One is that we see too much public posturing, more interest in running out in front of a parade as “leaders” and getting publicity than in doing the real work it will take to achieve effective global governance in cyberspace. People and organizations are positioning themselves to further their own status and goals rather than creating a common institutional infrastructure that can generate effective shared rules and procedures.
Another cause of uneasiness is the way in which national governments are gradually edging aside the multistakeholder community. The high-level panels, commissions, and norm proclamations are increasingly state-driven and state-aligned, even as they pay lip service to multistakeholder governance. The meetings of these entities are hopelessly hierarchical, with only favored people invited to participate; their consultations are based on a model of noblesse oblige: we shall, at our leisure, allow the peasants an audience. The French government’s Paris call even dusts off the hoary rhetoric of “stakeholder roles.” Apparently, no one told them that the Tunis Agenda’s dictum that Internet stakeholders should be confined to different “roles,” with governments the sole makers of policy, is moving us backwards 15 years. Microsoft seems to have abandoned its globalist and non-national approach to cyberspace governance and is cozying up to the U.S. and French governments. Their idea of a neutral attribution institution formed and operated by non-state actors is all but abandoned. There are token Russians and Chinese in these panels, but the world’s real “digital divide” over sovereignty in Internet governance remains.
Additionally, there is something a bit ridiculous about the burgeoning norms business. (“What do you do at work, daddy? Oh, I make norms”). These lists of pious do’s and don’ts seem to assume that people don’t already know it’s harmful to make botnets or tamper with products and services. The problem is not that they don’t know it’s wrong, it’s that they can still attain benefits from doing so. What are these norm packages doing to alter the incentive structure?
At a deeper level, we find many of these efforts missing the forest for the trees. The purveyors of norms generally fail to understand or accept the fact that there is no agreement on a basic principle regarding cyberspace governance, namely the status of national sovereignty.
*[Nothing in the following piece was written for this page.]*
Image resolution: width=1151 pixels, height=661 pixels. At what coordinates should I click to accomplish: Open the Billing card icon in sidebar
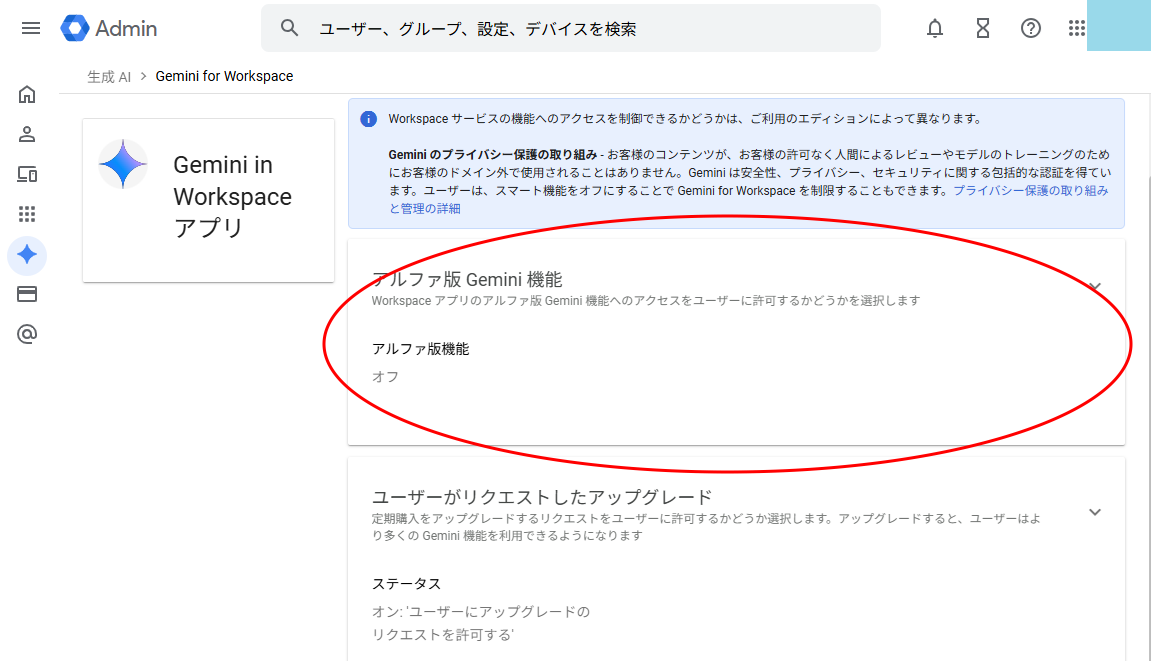(x=27, y=294)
There is still a fundamental divide in the world between those who believe that cyberspace governance is subject to traditional principles of national, territorial sovereignty, and those who believe that cyberspace is a globally shared commons where national sovereignty does not belong and is an obstacle to effective and human capacity-enabling Internet governance.
The theory of international regimes identifies norm development as the second step in a process of institutionalization. The first step involves agreement on principles; that is, foundational facts about the sector or domain to be governed. It is unfortunate, but true, to say that all of the international calls for cyber norms have skipped agreement on principles and are trying to promulgate norms despite a huge, gaping chasm in the way states understand their role in cyberspace. There will be no effective operationalization of norms until there is agreement on the status of cyberspace as a global commons, a non-sovereign space.
The French government’s Paris Call is scheduled for November 12, one day after Remembrance day, which commemorates the slaughter of World War 1. And that is the cause of the greatest unease. Today’s norms proclamations bear an eerie resemblance to the Kellogg-Briand pact of 1928. The signatories, including the U.S., Germany, Japan and France, agreed to abandon war as a tool of national policy. The U.S. Senate ratified the treaty in 1929. The Christian Century proclaimed: “Today international war was banished from civilization.” We know what happened next.